Work instruction —
Copy exactly, from the beginning of the material below, every line up to and including the one holding "The height and", with the pictures left out.

####################

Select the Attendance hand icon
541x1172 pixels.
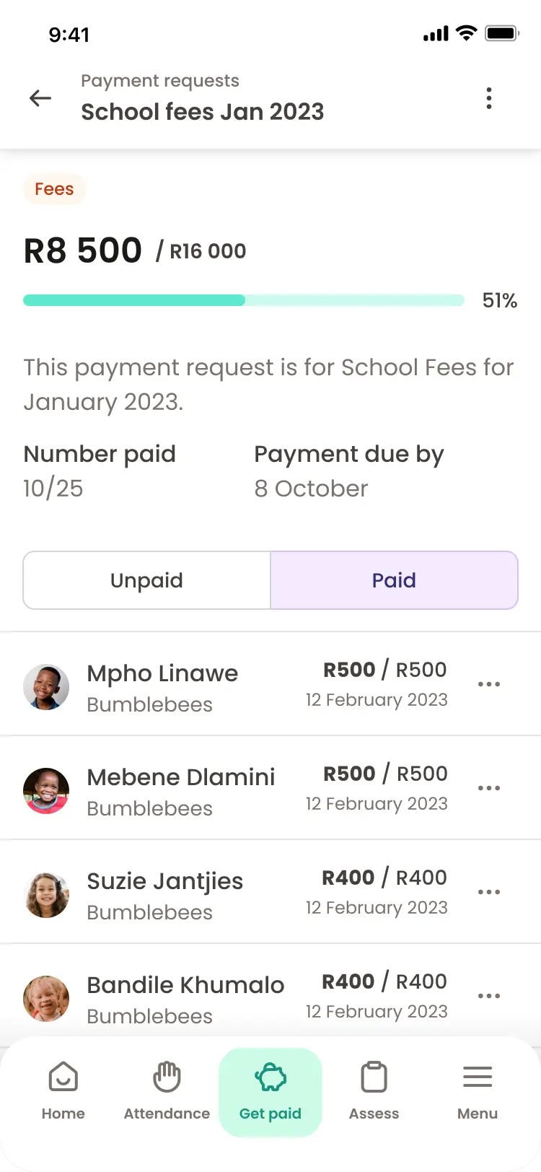(x=167, y=1077)
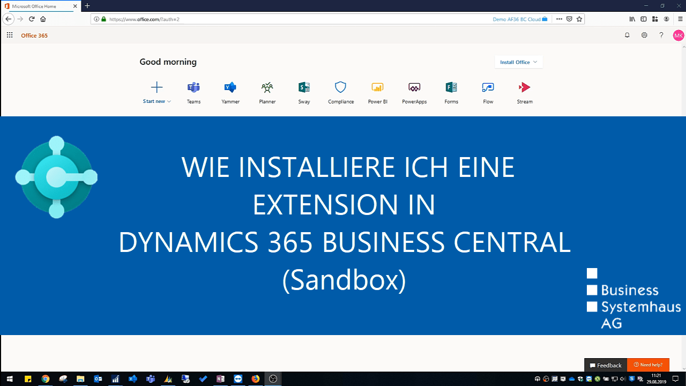The image size is (686, 386).
Task: Open the Office 365 app launcher waffle
Action: [9, 35]
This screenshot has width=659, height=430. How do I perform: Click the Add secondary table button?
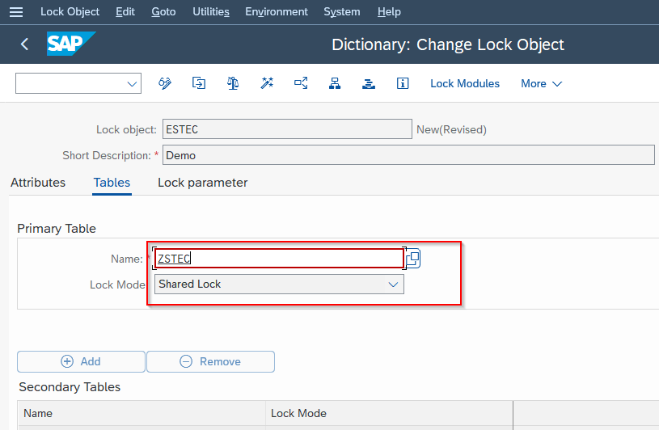tap(81, 361)
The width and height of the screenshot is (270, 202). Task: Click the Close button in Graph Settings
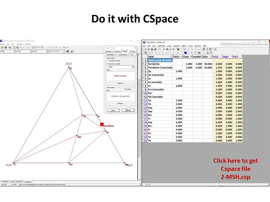coord(113,110)
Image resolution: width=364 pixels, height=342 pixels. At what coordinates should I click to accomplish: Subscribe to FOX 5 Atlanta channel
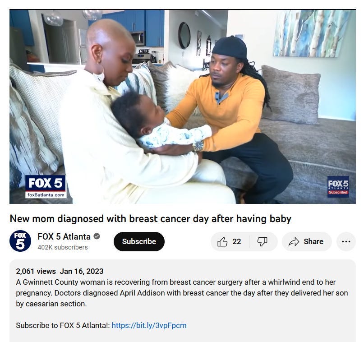(139, 241)
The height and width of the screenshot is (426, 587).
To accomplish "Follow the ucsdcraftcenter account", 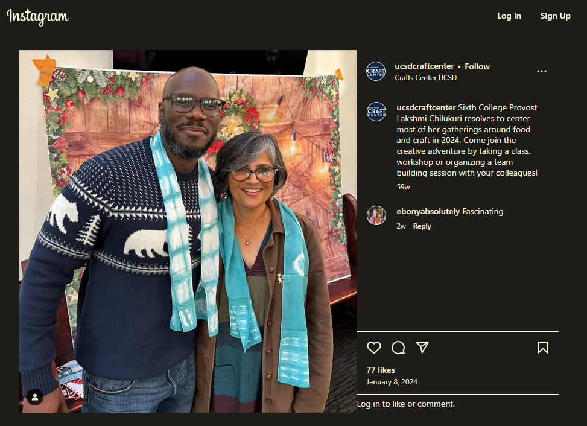I will pyautogui.click(x=477, y=66).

####################

Written answer —
Select the Attendance hand icon
541x1172 pixels.
(x=167, y=1077)
The image size is (686, 386).
Task: Open the Office 365 app launcher waffle
Action: [9, 35]
This screenshot has width=659, height=430. How do I perform: Click the Add secondary table button?
tap(81, 361)
The width and height of the screenshot is (270, 202). Task: Click the Close button in Graph Settings
coord(113,110)
Image resolution: width=364 pixels, height=342 pixels. At what coordinates should I click to accomplish: Subscribe to FOX 5 Atlanta channel
(139, 241)
The height and width of the screenshot is (426, 587).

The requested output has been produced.